[Saved entries]
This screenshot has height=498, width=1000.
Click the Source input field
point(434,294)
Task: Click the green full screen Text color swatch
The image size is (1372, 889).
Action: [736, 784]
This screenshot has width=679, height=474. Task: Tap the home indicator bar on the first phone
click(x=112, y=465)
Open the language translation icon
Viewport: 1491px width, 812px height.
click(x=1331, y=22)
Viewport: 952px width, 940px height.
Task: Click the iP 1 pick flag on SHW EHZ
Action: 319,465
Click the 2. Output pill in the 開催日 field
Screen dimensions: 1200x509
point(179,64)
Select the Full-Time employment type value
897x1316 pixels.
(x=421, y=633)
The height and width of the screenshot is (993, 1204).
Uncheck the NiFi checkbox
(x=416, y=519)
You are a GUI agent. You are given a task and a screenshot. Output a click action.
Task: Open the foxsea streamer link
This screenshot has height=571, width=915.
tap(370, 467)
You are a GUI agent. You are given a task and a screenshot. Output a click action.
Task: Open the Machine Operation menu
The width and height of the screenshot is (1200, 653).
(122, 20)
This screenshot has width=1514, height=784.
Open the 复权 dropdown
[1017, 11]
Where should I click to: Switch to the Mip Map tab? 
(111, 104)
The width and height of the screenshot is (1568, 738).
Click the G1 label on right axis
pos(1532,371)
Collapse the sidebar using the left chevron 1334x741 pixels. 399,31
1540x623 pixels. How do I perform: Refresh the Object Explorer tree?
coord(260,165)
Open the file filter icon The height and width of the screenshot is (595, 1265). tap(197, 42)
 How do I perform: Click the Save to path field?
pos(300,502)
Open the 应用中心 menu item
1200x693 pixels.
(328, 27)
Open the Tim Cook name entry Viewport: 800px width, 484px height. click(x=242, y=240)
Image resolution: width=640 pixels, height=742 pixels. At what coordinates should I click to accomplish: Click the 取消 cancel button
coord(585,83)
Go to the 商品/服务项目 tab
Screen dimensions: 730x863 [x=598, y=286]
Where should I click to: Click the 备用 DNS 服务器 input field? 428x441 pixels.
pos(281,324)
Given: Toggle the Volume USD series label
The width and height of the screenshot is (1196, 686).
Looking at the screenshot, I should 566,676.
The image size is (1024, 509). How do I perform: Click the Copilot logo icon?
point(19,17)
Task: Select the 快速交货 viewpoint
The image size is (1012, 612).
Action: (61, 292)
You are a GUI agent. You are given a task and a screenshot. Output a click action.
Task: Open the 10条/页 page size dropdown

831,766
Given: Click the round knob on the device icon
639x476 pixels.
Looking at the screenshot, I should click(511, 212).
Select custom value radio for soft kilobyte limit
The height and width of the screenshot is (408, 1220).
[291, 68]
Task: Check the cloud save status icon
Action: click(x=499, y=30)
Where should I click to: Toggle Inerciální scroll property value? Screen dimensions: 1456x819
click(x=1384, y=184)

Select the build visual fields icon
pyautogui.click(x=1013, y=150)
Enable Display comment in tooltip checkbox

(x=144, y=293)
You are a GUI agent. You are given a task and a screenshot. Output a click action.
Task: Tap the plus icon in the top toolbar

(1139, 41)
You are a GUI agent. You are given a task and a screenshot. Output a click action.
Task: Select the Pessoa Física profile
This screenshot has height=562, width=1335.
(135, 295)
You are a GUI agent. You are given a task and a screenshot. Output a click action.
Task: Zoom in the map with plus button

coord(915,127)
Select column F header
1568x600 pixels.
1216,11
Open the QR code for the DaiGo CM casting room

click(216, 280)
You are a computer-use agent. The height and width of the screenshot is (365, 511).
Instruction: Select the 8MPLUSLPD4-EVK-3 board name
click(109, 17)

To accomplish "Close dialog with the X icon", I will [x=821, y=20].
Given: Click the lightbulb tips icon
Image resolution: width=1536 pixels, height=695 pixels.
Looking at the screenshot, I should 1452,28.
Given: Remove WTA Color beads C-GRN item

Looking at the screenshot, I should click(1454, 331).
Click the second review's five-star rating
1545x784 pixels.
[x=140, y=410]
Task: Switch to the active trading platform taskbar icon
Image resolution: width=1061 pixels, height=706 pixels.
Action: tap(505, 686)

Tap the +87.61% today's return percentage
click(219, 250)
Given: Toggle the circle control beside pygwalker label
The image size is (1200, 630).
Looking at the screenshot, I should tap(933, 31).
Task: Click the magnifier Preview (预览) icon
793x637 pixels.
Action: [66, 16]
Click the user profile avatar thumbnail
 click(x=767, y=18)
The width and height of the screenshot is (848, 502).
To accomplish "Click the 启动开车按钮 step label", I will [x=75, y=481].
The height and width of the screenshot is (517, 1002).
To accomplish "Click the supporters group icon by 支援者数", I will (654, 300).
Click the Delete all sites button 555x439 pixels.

(YOUR OBJECTIVE): Reproduce each line above without any alteration.

(RESPONSE TO THIS TASK):
This screenshot has height=498, width=1000.
Click the Source input field
point(434,294)
Task: Click the green full screen Text color swatch
The image size is (1372, 889).
Action: [736, 784]
This screenshot has width=679, height=474. Task: Tap the home indicator bar on the first phone
click(x=112, y=465)
Open the language translation icon
Viewport: 1491px width, 812px height.
click(x=1331, y=22)
Viewport: 952px width, 940px height.
Task: Click the iP 1 pick flag on SHW EHZ
Action: 319,465
Click the 2. Output pill in the 開催日 field
Screen dimensions: 1200x509
point(179,64)
Select the Full-Time employment type value
897x1316 pixels.
(x=421, y=633)
The height and width of the screenshot is (993, 1204).
Uncheck the NiFi checkbox
(x=416, y=519)
You are a GUI agent. You are given a task and a screenshot. Output a click action.
Task: Open the foxsea streamer link
This screenshot has height=571, width=915.
tap(370, 467)
You are a GUI agent. You are given a task and a screenshot. Output a click action.
Task: Open the Machine Operation menu
The width and height of the screenshot is (1200, 653).
(122, 20)
This screenshot has width=1514, height=784.
Open the 复权 dropdown
[1017, 11]
Where should I click to: Switch to the Mip Map tab? 
(111, 104)
The width and height of the screenshot is (1568, 738).
Click the G1 label on right axis
pos(1532,371)
Collapse the sidebar using the left chevron 1334x741 pixels. 399,31
1540x623 pixels. How do I perform: Refresh the Object Explorer tree?
coord(260,165)
Open the file filter icon The height and width of the screenshot is (595, 1265). tap(197, 42)
 How do I perform: Click the Save to path field?
pos(300,502)
Open the 应用中心 menu item
1200x693 pixels.
(328, 27)
Open the Tim Cook name entry Viewport: 800px width, 484px height. click(x=242, y=240)
Image resolution: width=640 pixels, height=742 pixels. At what coordinates should I click to accomplish: Click the 取消 cancel button
coord(585,83)
Go to the 商品/服务项目 tab
Screen dimensions: 730x863 [x=598, y=286]
Where should I click to: Click the 备用 DNS 服务器 input field? 428x441 pixels.
pos(281,324)
Given: Toggle the Volume USD series label
The width and height of the screenshot is (1196, 686).
Looking at the screenshot, I should 566,676.
The image size is (1024, 509). How do I perform: Click the Copilot logo icon?
point(19,17)
Task: Select the 快速交货 viewpoint
The image size is (1012, 612).
Action: (61, 292)
You are a GUI agent. You are given a task and a screenshot. Output a click action.
Task: Open the 10条/页 page size dropdown

831,766
Given: Click the round knob on the device icon
639x476 pixels.
Looking at the screenshot, I should click(511, 212).
Select custom value radio for soft kilobyte limit
The height and width of the screenshot is (408, 1220).
[291, 68]
Task: Check the cloud save status icon
Action: click(x=499, y=30)
Where should I click to: Toggle Inerciální scroll property value? Screen dimensions: 1456x819
click(x=1384, y=184)

Select the build visual fields icon
pyautogui.click(x=1013, y=150)
Enable Display comment in tooltip checkbox

(x=144, y=293)
You are a GUI agent. You are given a task and a screenshot. Output a click action.
Task: Tap the plus icon in the top toolbar

(1139, 41)
You are a GUI agent. You are given a task and a screenshot. Output a click action.
Task: Select the Pessoa Física profile
This screenshot has height=562, width=1335.
(135, 295)
You are a GUI agent. You are given a task and a screenshot. Output a click action.
Task: Zoom in the map with plus button

coord(915,127)
Select column F header
1568x600 pixels.
1216,11
Open the QR code for the DaiGo CM casting room

click(216, 280)
You are a computer-use agent. The height and width of the screenshot is (365, 511).
Instruction: Select the 8MPLUSLPD4-EVK-3 board name
click(109, 17)

To accomplish "Close dialog with the X icon", I will [x=821, y=20].
Given: Click the lightbulb tips icon
Image resolution: width=1536 pixels, height=695 pixels.
Looking at the screenshot, I should 1452,28.
Given: Remove WTA Color beads C-GRN item

Looking at the screenshot, I should click(1454, 331).
Click the second review's five-star rating
1545x784 pixels.
[x=140, y=410]
Task: Switch to the active trading platform taskbar icon
Image resolution: width=1061 pixels, height=706 pixels.
Action: tap(505, 686)

Tap the +87.61% today's return percentage
click(219, 250)
Given: Toggle the circle control beside pygwalker label
The image size is (1200, 630).
Looking at the screenshot, I should tap(933, 31).
Task: Click the magnifier Preview (预览) icon
793x637 pixels.
Action: [66, 16]
Click the user profile avatar thumbnail
 click(x=767, y=18)
The width and height of the screenshot is (848, 502).
To accomplish "Click the 启动开车按钮 step label", I will [x=75, y=481].
The height and width of the screenshot is (517, 1002).
To accomplish "Click the supporters group icon by 支援者数", I will (654, 300).
Click the Delete all sites button 555x439 pixels.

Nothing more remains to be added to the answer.